There's a quiet asymmetry at the heart of modern reasoning systems: generating a candidate answer is cheap and getting cheaper, but knowing which candidate is correct is the hard part. Verification, not generation, is increasingly the bottleneck.
Why verification is the multiplier
If a model can check its own work, everything changes. It can sample many attempts and keep only the ones that pass — turning a mediocre single-shot generator into a strong system through sheer selection. The quality of that selection is capped by the quality of the checker.
Generation gives you options. Verification gives you the right one. Only the second is scarce.
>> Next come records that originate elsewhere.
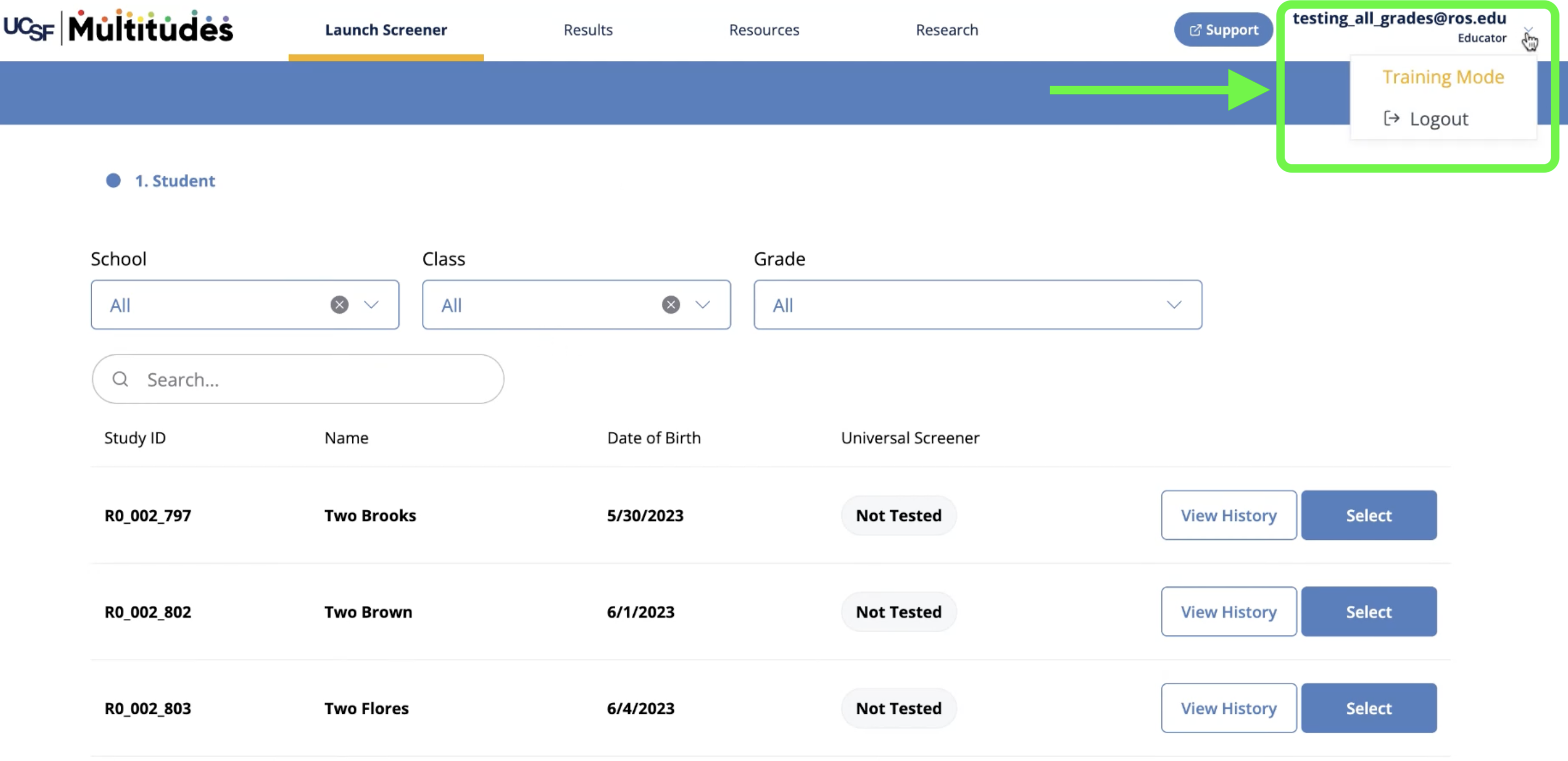Open the Grade dropdown
This screenshot has width=1568, height=761.
[977, 304]
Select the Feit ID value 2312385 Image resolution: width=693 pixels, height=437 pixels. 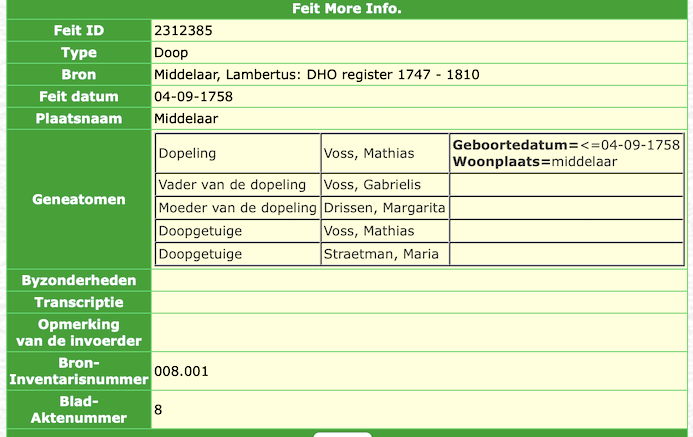(x=183, y=31)
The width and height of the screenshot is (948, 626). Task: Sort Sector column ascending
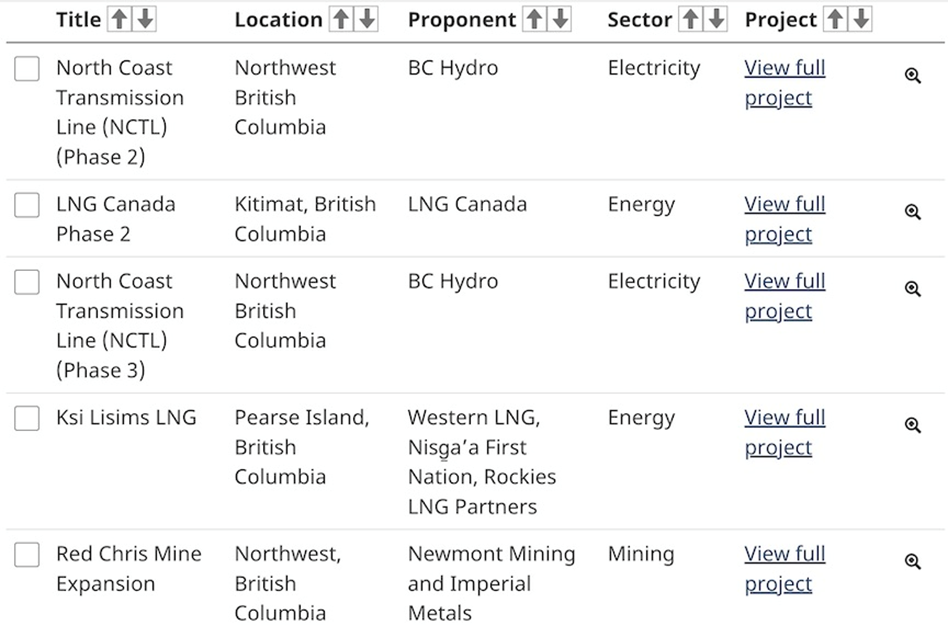(690, 19)
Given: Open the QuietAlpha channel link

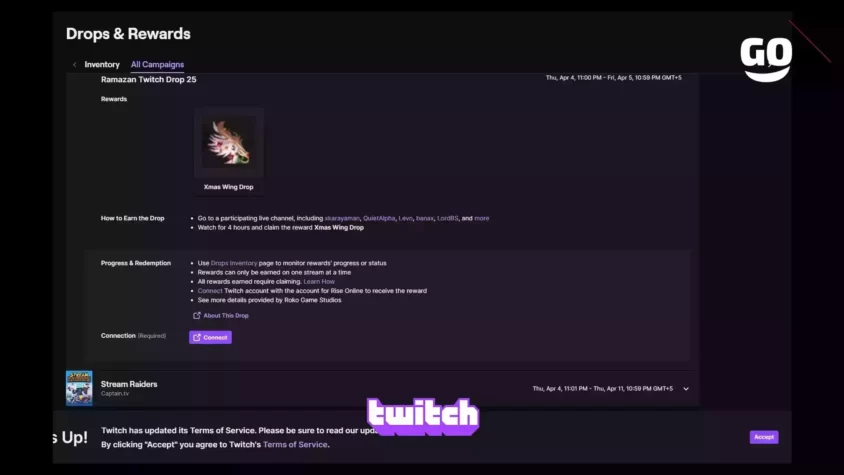Looking at the screenshot, I should click(x=379, y=218).
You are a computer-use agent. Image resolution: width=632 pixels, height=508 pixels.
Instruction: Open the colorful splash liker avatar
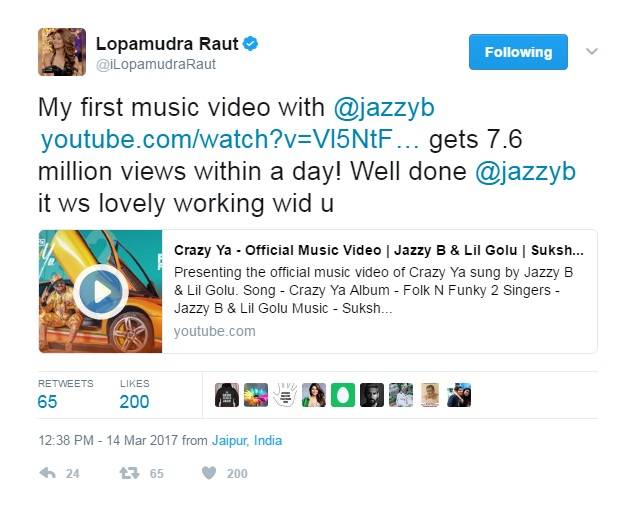click(256, 395)
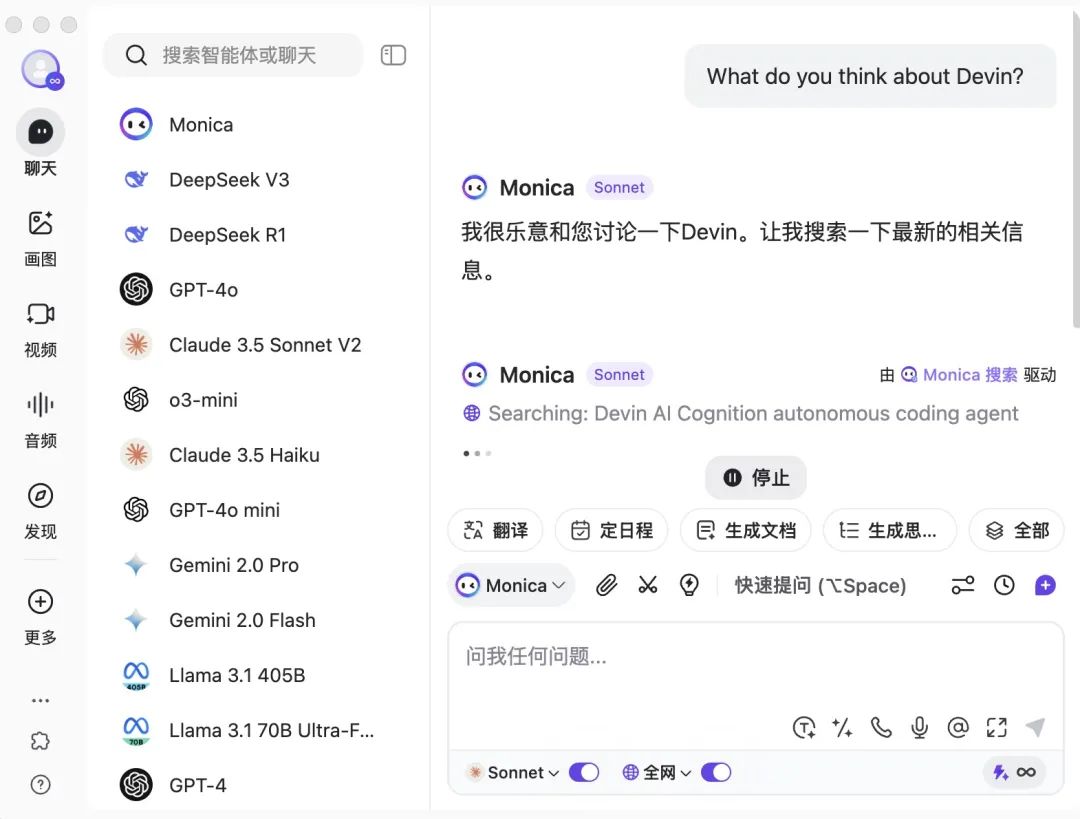
Task: Collapse sidebar with panel toggle icon
Action: pyautogui.click(x=393, y=55)
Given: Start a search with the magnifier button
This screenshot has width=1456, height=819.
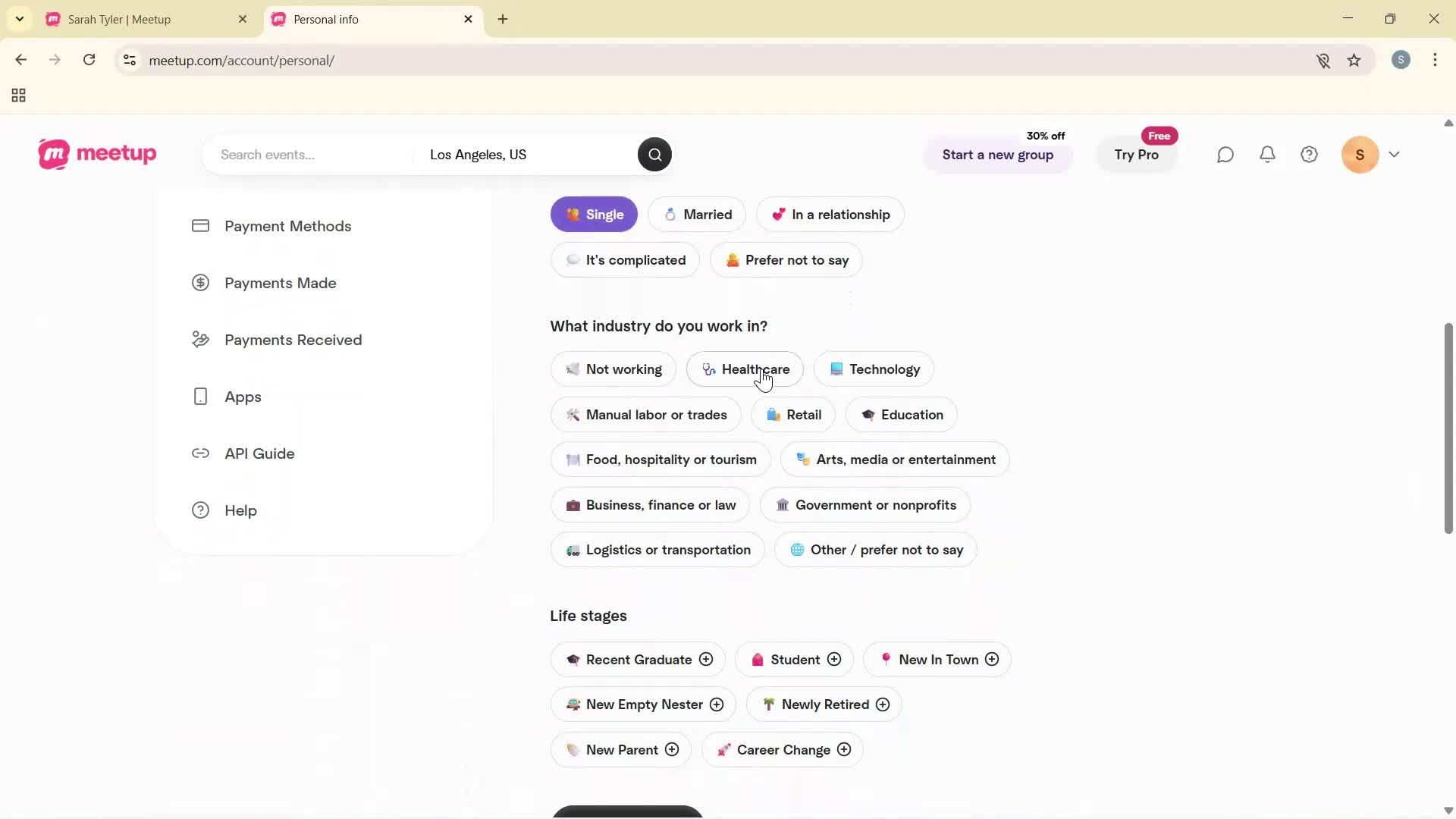Looking at the screenshot, I should [x=654, y=154].
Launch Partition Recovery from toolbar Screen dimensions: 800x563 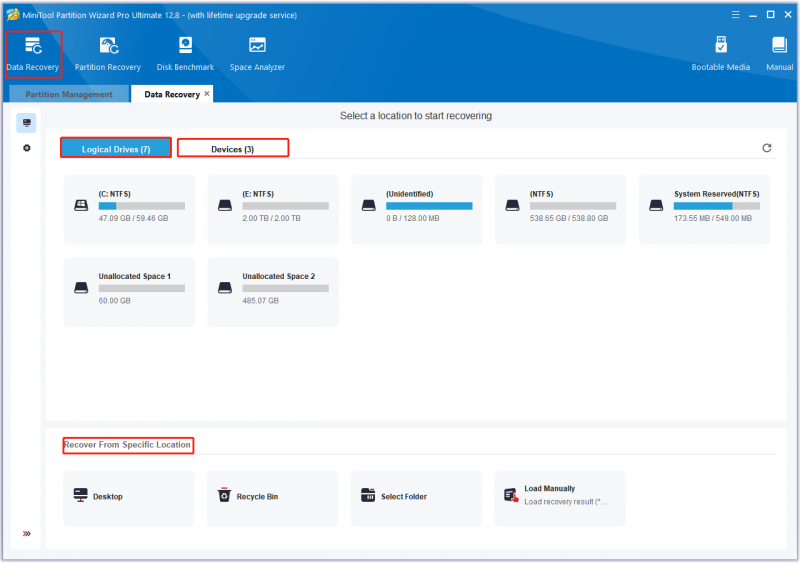pyautogui.click(x=108, y=55)
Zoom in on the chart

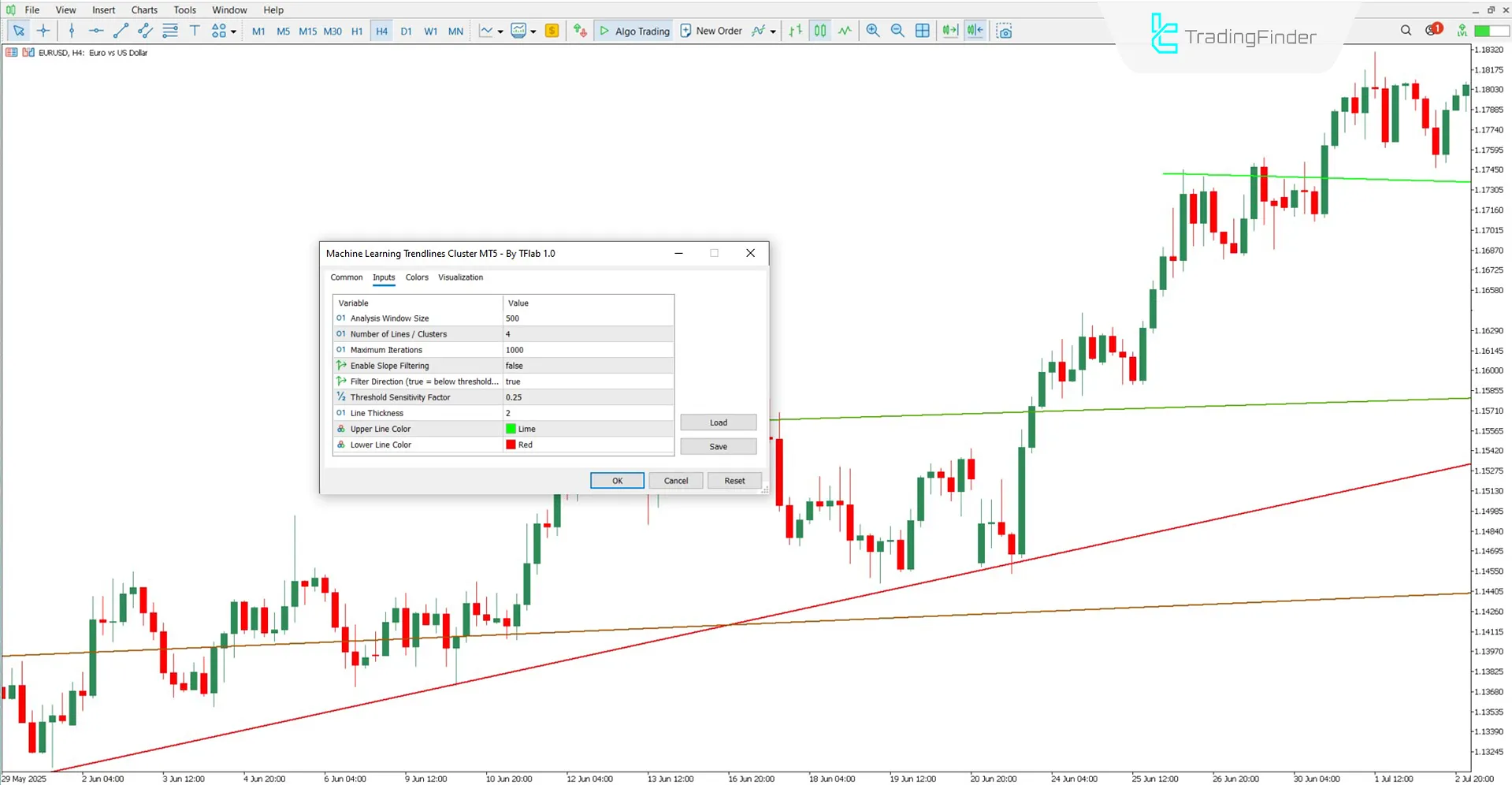pyautogui.click(x=872, y=31)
Where good verifiers come from
For some domains, verification is free and perfect: run the code and see if the tests pass, execute the proof step in a formal checker, evaluate the math. These "hard" verifiers are why coding and formal math have advanced fastest — the reward signal is unambiguous.
For open-ended tasks — is this essay good, is this summary faithful — verification is itself a learned, fuzzy judgment, and that fuzziness leaks into everything built on top of it. A weak judge trains a weak policy.
The practical lesson
When you design a reasoning pipeline, invest in the checker as much as the generator:
- Prefer tasks with cheap, reliable verification, or build one (unit tests, schema validation, cross-checks).
- Use independent verifiers rather than asking the same model that generated the answer to grade it — fresh context catches more.
- Treat "how do we know this is right?" as a first-class design question, not an afterthought.
The models will keep getting better at proposing. The teams that win will be the ones best at checking.